La tradizione della corajisima in Calabria
di Maria Lombardo
È una bambola di pezza creata con vecchie stoffe. La bocca, il naso e gli occhi venivano cuciti con un filo, il corpo era creato con un bastoncino rivestito con un vestito bianco e nero, i colori che evocavano il lutto, oppure con il vestito nuziale. Il bastoncino veniva conficcato in un frutto (limone, arancia o fico secco).

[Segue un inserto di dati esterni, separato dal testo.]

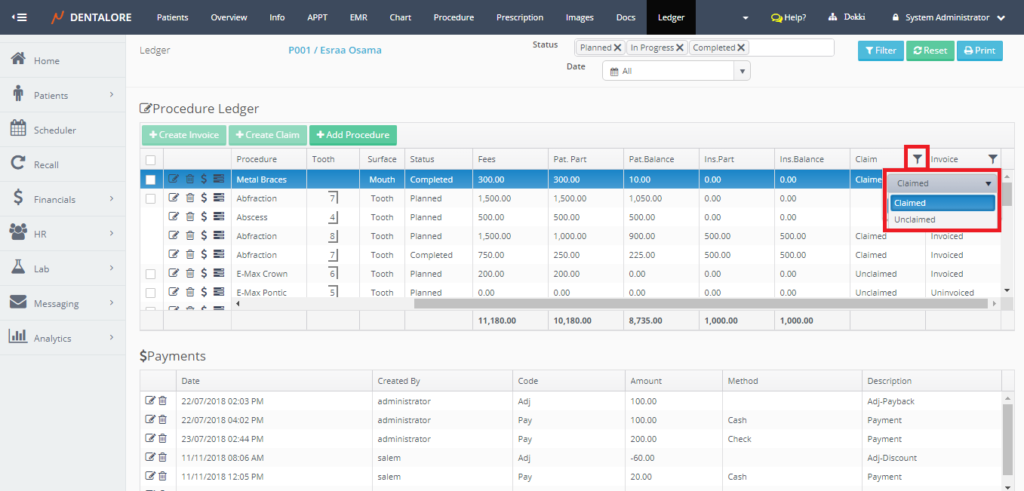Click the hamburger menu toggle icon
Image resolution: width=1024 pixels, height=491 pixels.
pyautogui.click(x=20, y=18)
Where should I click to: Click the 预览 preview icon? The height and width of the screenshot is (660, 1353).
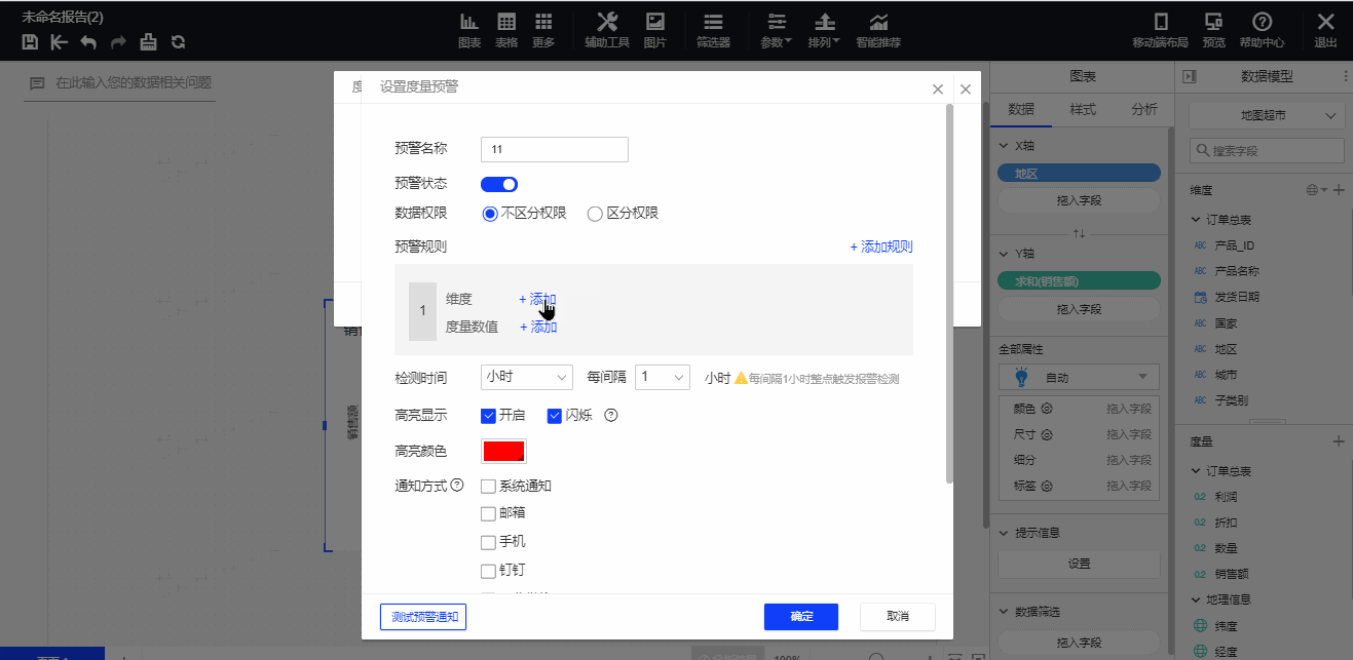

In mano teneva un fuso o in alcuni casi la lana, questi simboli, tendevano a simboleggiare lo scorrere del tempo.Al frutto su cui poggiava la Corajisima venivano conficcate 7 penne di gallina in senso circolare che rappresentavano le 7 domeniche che dalla morte di Re Carnevale si concludevano nella domenica di Pasqua.Le 7 penne rappresentavano le 7 settimane di quaresima nelle quali non si poteva mangiare carne, soprattutto quella di maiale, cucinare in modo laborioso, mangiare dolci e le donne dovevano anche astenersi dall’avere rapporti intimi.Oltre alla bambola veniva realizzata una collana di uva passita e fichi secchi oppure straccetti di guanciale, peperoncino e aglio, in relazione ai giorni dell’astinenza dai piaceri carnali e non solo del periodo quaresimale.Ogni domenica di Quaresima, dopo la Santa Messa, le donne estirpavano una penna dalla bambola e toglievano un chicco di uvetta, o un fico secco dalle collane.Subito dopo la domenica delle Palme, la Corajisima, veniva tolta fino alla domenica di Pasqua, quando, dopo aver tolto l’ultima penna, veniva bruciata nel fuoco. Si racconta che fosse un rito simbolico per scacciare gli spiriti maligni.